1
votes

I'm having some trouble with a semantic predicate on an ANTLR parser rule. Here's my grammar, intended to recognize a couple different date formats:

grammar sample ;

options { language=Python3; }

@parser::header {
from datetime import datetime
}

month_number returns [val] : INTEGER { 1    <= int($INTEGER.text) <= 12   }?  {$val = int($INTEGER.text)} ;
day_number   returns [val] : INTEGER { 1    <= int($INTEGER.text) <= 31   }?  {$val = int($INTEGER.text)} ;
year_4digit  returns [val] : INTEGER { 1900 <= int($INTEGER.text) <= 2100 }?  {$val = int($INTEGER.text)} ;

year_2digit  returns [val] : '\''? INTEGER {(int($INTEGER.text) >= 65 or int($INTEGER.text) < 40)}?
                                     {$val = (1900 + int($INTEGER.text)) if (int($INTEGER.text) >= 65) else (2000 + int($INTEGER.text))} ;

year_digits  returns [val]
  : year_4digit {$val = $year_4digit.val}
  | year_2digit {$val = $year_2digit.val}
  ;


mdy returns [val]
  : month_number '-' day_number '-' year_digits  {$val = datetime($year_digits.val, $month_number.val, $day_number.val)}
  | month_number '/' day_number '/' year_digits  {$val = datetime($year_digits.val, $month_number.val, $day_number.val)}
  ;

ymd returns [val]
  : year_4digit '-' month_number '-' day_number  {$val = datetime($year_4digit.val, $month_number.val, $day_number.val)}
  | year_4digit '/' month_number '/' day_number  {$val = datetime($year_4digit.val, $month_number.val, $day_number.val)}
  ;

date_as_numbers returns [val]
  : ymd {$val = $ymd.val}
  | mdy {$val = $mdy.val}
  ;

INTEGER: '0'..'9'+ ;

I test that with the following program:

from myPackage.sampleParser import sampleParser
from myPackage.sampleLexer import sampleLexer

from antlr4 import CommonTokenStream
from antlr4 import InputStream

date_input = InputStream("2/12/2017".lower())
lexer = sampleLexer(date_input)
stream = CommonTokenStream(lexer)
parser = sampleParser(stream)
result = parser.date_as_numbers()
print(result.val)

This results in the following error:

line 1:1 rule year_4digit failed predicate: { 1900 <= int($INTEGER.text) <= 2100 }?
line 1:9 rule day_number failed predicate: { 1    <= int($INTEGER.text) <= 31   }?
Traceback (most recent call last):
  File "/Users/kwilliams/Library/Preferences/IntelliJIdea2017.3/scratches/scratch_1.py", line 11, in <module>
    result = parser.date_as_numbers()
  File "/Users/kwilliams/git/myPackage/sampleParser.py", line 482, in date_as_numbers
    localctx._ymd = self.ymd()
  File "/Users/kwilliams/git/myPackage/sampleParser.py", line 436, in ymd
    localctx.val = datetime(localctx._year_4digit.val, localctx._month_number.val, localctx._day_number.val)
TypeError: an integer is required (got type NoneType)
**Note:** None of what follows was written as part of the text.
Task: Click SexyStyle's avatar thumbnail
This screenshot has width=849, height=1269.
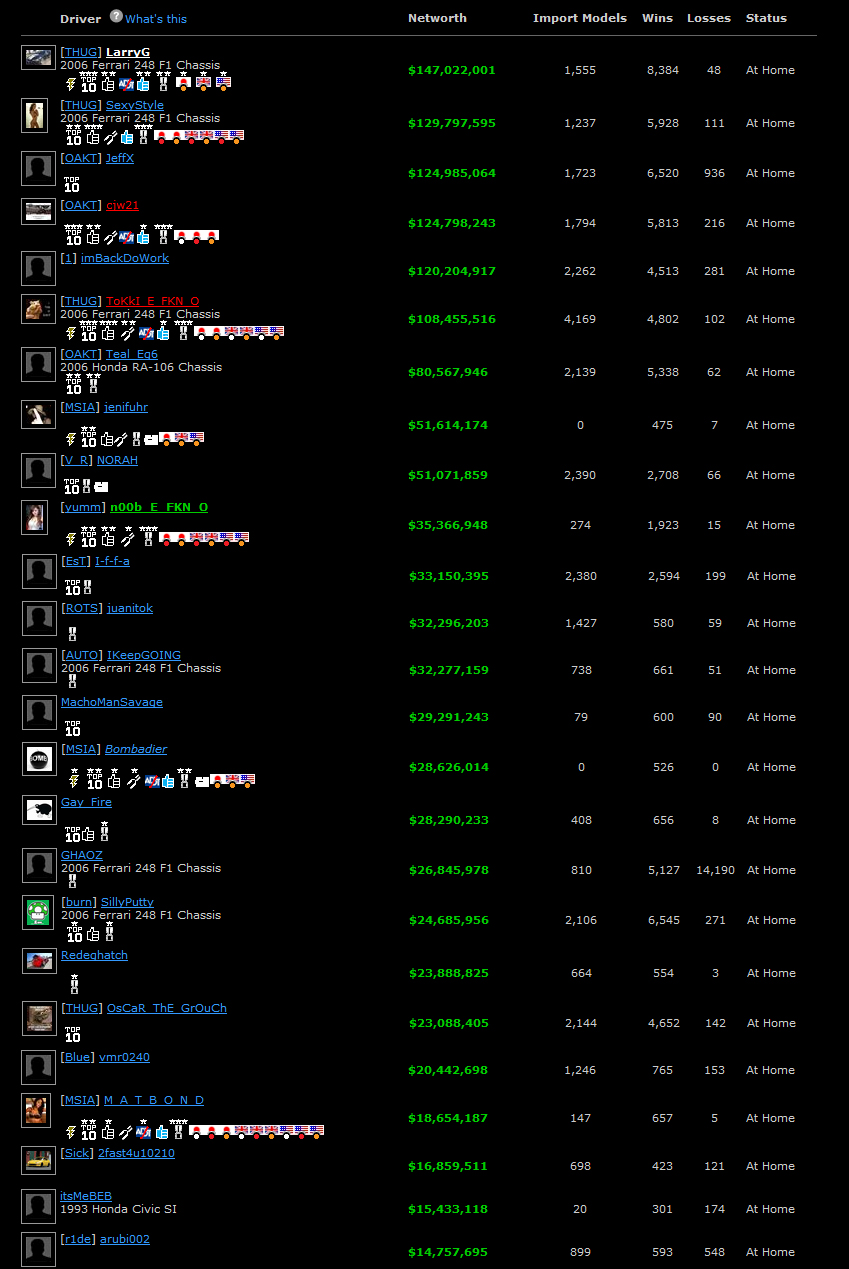Action: tap(36, 115)
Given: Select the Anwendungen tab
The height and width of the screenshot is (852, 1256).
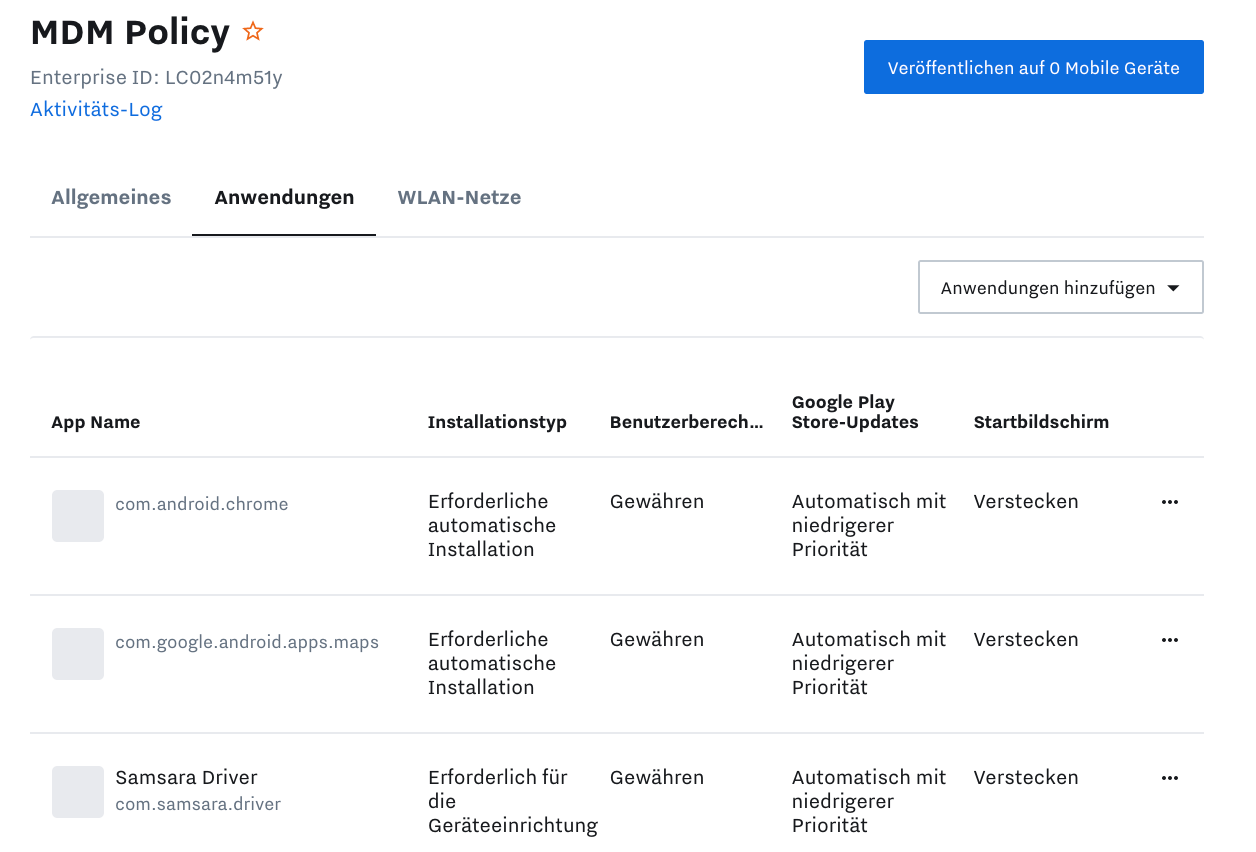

So what I believe is happening is that the predicate in year_4digit throws an exception because the number 2 isn't in its range, but it returns a year_4digit match anyway, which hasn't had its val attribute populated, causing a downstream error about NoneType. Is that correct?

If so - what's a good solution? Do I need to put the semantic predicates earlier in the rules or something? How would I do a lookahead to the INTEGER token if that's the right solution?

(Also - I expected to be able to do $INTEGER.int instead of int($INTEGER.text), but maybe that's not available in the Python target? Tangential and minor issue.)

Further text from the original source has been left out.